In our experience, expanding a garden large or small, beds or containers, is something that you can look forward to with some advanced planning. If you feel overwhelmed with it all take some encouragement and start small. If you feel gung-ho and energetic, I still encourage you to take small steps. Remember that growing food is just the first step in a process. Soon harvest time will be here and if you have more food than you can consume or preserve. You can be sure that you will need to come back here for tips on canning, dehydrating, and other food preserving tips and techniques.

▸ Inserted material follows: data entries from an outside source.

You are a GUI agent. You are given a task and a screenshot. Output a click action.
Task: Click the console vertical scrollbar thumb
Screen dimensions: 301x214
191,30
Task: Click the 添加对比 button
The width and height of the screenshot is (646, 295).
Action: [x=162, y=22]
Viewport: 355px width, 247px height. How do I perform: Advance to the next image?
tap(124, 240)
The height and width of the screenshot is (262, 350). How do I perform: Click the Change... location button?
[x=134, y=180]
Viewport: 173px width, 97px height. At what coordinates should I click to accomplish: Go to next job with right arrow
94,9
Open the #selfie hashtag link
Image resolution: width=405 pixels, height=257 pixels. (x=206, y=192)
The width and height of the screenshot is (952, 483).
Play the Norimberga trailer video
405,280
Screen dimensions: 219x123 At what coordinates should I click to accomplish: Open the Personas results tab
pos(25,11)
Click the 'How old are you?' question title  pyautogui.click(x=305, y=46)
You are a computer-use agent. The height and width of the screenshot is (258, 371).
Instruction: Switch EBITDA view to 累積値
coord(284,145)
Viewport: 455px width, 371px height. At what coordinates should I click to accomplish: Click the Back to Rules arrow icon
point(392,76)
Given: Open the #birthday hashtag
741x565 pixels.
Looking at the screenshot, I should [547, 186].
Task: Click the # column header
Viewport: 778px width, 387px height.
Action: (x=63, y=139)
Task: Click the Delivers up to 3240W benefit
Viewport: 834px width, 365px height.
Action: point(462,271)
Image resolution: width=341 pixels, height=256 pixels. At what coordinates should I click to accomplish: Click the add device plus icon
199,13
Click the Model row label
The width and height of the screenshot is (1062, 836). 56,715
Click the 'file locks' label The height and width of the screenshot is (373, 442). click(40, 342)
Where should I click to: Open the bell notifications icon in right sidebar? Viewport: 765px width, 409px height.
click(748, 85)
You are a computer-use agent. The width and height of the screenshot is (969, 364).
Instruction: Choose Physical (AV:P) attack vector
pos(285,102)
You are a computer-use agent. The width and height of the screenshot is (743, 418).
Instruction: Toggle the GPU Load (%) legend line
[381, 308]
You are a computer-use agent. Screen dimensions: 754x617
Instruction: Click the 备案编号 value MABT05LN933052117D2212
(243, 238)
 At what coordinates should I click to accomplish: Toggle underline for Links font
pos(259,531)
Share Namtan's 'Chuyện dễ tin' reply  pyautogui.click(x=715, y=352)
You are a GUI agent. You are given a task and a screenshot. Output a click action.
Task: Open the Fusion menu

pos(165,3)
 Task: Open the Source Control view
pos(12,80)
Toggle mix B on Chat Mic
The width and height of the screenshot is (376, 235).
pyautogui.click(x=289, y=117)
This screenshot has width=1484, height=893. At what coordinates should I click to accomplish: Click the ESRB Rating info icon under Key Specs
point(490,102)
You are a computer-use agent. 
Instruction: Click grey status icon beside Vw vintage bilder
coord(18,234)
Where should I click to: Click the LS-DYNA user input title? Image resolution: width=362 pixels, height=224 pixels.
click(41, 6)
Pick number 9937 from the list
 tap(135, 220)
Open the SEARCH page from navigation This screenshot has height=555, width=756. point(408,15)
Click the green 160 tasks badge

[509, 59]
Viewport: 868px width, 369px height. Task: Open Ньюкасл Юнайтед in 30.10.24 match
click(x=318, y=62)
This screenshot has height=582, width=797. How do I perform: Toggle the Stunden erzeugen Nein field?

Quick tips for new gardeners:
- Get yourself a notebook, Pinterest account, and/or garden journal. So many ideas are out there and committing them to pen and paper will help you get organized.
- Pick a gardening spot that gets at least 6 hours of full sun with a water source close by, hauling water buckets is not as glamorous as it seems.
- Make sure that you have good, well-draining soil. If you do not, do not despair. You can always opt to add good organic matter or make raised beds.
- Have your soil tested for pH and nutrient levels through your local cooperative extension office. Like Deanna mentioned in her post, if you live here locally check with the Cornell Cooperative Extension.
- ‘Tis the season for starting from seed, if you so desire. Check out Deanna’s Guide to Starting Seeds for help.
- If you haven’t already, read Dianna’s incredibly helpful post on crop rotation and add it to the tail end of your garden journal for this year.
- Go organic. You can really garden without the pesticides, fungicides, and herbicides- promise. Your soil and body will thank you.
- Compost and make your own dirt! Again, if you need help with this check out Dianna’s Compost 101.
- Gardening can create an environment for community. Whether you are asking your neighbor for tips or begging them to take some of your zucchini that grew in abundance gardening brings people together. Involving family or a loved one living with you in gardening can be so rewarding. Gardening is exciting to children and provides a great hobby for more than one adult to do together.